-- Begin --

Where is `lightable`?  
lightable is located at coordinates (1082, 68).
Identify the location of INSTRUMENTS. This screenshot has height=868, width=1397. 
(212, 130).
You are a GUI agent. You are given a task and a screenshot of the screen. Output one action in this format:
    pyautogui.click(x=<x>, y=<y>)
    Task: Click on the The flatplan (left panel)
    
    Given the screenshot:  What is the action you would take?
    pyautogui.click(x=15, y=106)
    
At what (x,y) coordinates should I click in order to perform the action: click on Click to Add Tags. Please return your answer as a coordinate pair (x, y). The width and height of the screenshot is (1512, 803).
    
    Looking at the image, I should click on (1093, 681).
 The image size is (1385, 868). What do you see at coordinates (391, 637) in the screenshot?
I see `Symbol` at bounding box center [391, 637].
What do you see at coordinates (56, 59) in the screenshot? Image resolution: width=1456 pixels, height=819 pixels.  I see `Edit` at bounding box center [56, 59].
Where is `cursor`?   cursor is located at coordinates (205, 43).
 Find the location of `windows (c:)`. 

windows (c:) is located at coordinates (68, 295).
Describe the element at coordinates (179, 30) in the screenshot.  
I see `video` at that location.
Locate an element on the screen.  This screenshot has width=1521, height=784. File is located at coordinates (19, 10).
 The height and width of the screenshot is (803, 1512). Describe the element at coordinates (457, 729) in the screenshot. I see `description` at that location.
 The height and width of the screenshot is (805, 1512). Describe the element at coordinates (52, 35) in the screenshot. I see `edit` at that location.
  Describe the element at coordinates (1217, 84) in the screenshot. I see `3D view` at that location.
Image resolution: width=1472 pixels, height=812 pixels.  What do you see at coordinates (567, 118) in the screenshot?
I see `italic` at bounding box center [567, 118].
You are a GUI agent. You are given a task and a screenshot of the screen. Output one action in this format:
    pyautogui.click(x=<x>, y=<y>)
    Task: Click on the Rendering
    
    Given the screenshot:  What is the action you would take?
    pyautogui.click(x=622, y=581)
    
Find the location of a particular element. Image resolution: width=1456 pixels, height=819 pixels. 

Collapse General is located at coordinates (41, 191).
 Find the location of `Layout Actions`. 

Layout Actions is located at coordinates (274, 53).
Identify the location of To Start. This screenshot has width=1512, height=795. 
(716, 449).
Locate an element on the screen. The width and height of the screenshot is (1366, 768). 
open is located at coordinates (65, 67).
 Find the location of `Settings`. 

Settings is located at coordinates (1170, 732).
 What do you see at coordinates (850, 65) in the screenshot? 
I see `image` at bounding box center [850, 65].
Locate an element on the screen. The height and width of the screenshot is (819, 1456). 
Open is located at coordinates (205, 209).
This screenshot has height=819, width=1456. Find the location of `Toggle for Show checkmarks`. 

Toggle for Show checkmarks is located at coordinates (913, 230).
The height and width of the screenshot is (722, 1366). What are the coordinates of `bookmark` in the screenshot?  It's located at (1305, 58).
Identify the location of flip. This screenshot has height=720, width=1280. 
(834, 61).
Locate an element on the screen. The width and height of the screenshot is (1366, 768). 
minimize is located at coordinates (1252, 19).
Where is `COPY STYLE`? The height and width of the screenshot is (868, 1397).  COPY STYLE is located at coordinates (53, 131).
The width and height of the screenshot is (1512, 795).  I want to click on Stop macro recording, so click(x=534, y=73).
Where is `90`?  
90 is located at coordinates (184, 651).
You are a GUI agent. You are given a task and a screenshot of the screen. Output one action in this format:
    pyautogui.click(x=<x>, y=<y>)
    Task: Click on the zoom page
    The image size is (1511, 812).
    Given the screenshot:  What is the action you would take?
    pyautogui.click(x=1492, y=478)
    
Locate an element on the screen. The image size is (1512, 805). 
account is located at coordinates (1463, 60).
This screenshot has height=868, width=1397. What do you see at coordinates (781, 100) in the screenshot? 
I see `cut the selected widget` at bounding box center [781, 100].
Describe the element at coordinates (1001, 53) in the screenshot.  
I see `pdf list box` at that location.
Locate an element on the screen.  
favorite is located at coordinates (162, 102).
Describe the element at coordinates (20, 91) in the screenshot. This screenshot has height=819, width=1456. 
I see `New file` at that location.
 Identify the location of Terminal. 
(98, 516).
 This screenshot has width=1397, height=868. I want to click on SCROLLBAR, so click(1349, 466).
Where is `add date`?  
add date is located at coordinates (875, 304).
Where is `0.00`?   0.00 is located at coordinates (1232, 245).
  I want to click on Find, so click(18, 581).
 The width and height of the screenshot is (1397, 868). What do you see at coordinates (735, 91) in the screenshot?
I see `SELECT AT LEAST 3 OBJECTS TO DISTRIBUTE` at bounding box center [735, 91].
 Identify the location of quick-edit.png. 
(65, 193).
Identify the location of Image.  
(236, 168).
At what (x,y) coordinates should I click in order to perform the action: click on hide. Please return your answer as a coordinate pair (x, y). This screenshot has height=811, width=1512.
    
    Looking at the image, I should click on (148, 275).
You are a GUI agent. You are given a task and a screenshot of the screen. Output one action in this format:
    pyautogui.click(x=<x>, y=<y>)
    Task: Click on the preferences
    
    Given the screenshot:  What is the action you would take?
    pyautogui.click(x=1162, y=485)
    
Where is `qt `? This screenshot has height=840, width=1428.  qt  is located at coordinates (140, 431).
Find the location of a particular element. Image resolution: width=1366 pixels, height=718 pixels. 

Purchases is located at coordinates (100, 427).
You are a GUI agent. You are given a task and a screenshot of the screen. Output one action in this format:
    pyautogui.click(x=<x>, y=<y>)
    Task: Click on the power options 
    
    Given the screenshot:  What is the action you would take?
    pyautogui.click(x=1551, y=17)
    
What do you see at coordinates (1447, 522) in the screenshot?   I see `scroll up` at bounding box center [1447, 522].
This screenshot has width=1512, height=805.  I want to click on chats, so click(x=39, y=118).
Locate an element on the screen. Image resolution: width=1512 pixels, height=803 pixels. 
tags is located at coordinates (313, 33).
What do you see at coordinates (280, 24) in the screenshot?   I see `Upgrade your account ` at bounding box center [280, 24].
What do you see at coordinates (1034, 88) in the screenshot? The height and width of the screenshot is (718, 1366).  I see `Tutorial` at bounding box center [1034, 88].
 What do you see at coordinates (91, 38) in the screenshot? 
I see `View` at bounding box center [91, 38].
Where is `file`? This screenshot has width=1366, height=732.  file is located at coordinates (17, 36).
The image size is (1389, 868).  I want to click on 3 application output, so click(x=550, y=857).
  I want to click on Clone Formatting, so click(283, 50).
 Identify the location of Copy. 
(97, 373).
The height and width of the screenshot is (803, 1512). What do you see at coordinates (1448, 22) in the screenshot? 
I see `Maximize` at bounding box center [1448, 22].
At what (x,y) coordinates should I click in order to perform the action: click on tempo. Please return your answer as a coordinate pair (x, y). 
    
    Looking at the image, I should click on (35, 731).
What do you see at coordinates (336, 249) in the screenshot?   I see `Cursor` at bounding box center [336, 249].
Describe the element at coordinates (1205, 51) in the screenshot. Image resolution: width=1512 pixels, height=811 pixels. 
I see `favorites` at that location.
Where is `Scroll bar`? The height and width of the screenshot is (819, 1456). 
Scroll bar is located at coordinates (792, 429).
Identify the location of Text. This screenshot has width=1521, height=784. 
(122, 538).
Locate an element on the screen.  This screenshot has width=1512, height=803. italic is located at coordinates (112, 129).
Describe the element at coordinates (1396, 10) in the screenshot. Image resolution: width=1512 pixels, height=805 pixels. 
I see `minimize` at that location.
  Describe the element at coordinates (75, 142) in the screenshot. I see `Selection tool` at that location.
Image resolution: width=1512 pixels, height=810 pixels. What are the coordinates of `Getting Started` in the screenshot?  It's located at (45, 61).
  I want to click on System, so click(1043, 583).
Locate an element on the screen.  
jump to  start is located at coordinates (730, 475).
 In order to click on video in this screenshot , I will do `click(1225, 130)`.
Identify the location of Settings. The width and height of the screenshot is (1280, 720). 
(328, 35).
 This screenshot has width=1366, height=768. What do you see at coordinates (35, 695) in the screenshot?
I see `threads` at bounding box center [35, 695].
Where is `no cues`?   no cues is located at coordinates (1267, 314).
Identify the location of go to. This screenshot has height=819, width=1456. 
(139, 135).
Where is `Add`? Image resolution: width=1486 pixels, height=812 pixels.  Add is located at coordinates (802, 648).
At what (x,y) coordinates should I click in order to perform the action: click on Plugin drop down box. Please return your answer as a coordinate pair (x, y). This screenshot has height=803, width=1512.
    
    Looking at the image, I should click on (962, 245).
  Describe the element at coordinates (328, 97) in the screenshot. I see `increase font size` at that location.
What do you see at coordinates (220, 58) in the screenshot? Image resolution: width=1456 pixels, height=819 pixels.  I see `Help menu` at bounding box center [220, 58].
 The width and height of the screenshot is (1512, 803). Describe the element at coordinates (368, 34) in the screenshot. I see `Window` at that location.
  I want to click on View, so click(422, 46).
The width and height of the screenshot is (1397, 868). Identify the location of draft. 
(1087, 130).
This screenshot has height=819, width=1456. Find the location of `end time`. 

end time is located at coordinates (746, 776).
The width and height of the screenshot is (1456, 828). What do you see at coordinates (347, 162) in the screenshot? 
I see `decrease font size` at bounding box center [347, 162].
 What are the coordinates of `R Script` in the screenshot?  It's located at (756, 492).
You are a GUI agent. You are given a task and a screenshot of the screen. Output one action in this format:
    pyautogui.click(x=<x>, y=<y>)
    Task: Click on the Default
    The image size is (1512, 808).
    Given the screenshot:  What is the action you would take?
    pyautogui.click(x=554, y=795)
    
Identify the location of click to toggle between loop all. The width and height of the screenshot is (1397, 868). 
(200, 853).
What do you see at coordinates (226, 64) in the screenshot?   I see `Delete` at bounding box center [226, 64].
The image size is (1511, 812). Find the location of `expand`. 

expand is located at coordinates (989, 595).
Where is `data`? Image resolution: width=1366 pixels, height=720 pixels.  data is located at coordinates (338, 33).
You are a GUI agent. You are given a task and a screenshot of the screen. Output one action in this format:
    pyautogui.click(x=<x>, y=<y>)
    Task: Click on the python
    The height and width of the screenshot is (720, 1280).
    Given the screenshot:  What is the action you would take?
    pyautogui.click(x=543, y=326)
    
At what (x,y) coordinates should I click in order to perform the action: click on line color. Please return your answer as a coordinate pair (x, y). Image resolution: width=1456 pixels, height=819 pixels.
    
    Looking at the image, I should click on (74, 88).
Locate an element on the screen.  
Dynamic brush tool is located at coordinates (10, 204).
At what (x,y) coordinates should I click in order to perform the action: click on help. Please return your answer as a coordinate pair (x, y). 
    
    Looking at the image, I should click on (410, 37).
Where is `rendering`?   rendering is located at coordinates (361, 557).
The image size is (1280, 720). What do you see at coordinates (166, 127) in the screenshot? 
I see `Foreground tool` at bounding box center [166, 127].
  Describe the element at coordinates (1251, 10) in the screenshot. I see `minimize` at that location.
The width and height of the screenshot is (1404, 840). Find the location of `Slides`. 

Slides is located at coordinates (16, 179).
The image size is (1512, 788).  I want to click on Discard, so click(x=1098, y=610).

-- End --

OBJECTIVE: Reproduce the entries above verbatim, from the line with "pixels, height=718 pixels." up to and including the line with "tags is located at coordinates (313, 33).".

RESPONSE:
Find the location of a particular element. Image resolution: width=1366 pixels, height=718 pixels. 

Purchases is located at coordinates (100, 427).
You are a GUI agent. You are given a task and a screenshot of the screen. Output one action in this format:
    pyautogui.click(x=<x>, y=<y>)
    Task: Click on the power options 
    
    Given the screenshot:  What is the action you would take?
    pyautogui.click(x=1551, y=17)
    
What do you see at coordinates (1447, 522) in the screenshot?   I see `scroll up` at bounding box center [1447, 522].
This screenshot has width=1512, height=805.  I want to click on chats, so click(x=39, y=118).
Locate an element on the screen. Image resolution: width=1512 pixels, height=803 pixels. 
tags is located at coordinates (313, 33).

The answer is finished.